À la tribune, Oumar Sarr le coordinateur, Karim Wade le fils de l’ex-président, mais aussi Samuel Sarr et Madické Niang, deux anciens ministres, tous deux convoqués ce vendredi 7 décembre à la gendarmerie dans le cadre des enquêtes sur l’enrichissement illicite.

Des centaines de militants rassemblés place de l'Obélisque pour la première manifestation du PDS depuis son retour dans l'opposition.
Des centaines de militants rassemblés place de l'Obélisque pour la première manifestation du PDS depuis son retour dans l'opposition. RFI/Carine Frenk

« C’est assez important que les Sénégalais restent toujours des sentinelles qui sont promptes à défendre la démocratie, a affirmé Madické Niang. Notre bataille, c’est que justice soit faite, et que cette justice soit la même pour tout le monde. Je suis serein [pour me rendre à la gendarmerie, NDR] mais déterminé à faire éclater la vérité. Nous ne nous sommes pas servis de ce pays. Nous avons servi ce pays ».

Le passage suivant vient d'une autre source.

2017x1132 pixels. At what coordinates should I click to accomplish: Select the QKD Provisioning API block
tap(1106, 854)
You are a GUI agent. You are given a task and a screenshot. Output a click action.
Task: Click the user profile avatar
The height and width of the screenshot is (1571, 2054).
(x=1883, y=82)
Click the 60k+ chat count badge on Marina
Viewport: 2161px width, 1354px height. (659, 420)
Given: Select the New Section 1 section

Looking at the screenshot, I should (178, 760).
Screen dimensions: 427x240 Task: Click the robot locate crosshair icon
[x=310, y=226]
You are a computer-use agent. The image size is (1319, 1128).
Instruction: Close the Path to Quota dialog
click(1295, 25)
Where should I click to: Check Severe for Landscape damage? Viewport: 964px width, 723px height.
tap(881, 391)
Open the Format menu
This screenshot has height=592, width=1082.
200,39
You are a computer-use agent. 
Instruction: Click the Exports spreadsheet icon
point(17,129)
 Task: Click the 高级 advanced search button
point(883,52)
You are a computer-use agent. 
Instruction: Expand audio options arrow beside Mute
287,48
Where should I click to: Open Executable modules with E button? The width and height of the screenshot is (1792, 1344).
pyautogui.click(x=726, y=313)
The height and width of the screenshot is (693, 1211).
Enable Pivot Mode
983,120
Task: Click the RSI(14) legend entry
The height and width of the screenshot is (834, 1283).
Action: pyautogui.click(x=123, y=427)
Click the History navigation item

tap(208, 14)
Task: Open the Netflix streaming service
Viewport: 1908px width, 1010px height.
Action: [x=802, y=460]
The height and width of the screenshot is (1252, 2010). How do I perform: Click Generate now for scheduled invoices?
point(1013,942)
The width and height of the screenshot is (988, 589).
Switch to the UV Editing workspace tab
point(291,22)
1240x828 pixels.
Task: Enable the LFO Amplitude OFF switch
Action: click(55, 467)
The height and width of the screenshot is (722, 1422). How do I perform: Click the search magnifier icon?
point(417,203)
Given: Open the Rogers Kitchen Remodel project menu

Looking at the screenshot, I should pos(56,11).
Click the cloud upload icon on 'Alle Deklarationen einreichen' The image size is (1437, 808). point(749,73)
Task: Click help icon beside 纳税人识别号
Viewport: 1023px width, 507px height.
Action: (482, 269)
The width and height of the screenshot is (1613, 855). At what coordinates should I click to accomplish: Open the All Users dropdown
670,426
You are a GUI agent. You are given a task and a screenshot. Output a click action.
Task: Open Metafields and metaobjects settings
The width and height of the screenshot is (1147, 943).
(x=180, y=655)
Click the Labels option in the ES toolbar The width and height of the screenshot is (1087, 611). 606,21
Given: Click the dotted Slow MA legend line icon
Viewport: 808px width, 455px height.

La place de l’Obélisque n’a pas fait le plein jeudi mais des centaines de militants ont fait le déplacement. « Nous disons non à l’injustice, nous disons non à la persécution, clame un militant. Ce qui nous dérange c’est que des voleurs crient aux voleurs. C’est ça le problème. Nous sommes en train de tuer l’opposition au Sénégal. Nous sommes dans un pays démocratique ! Ce n’est pas possible ».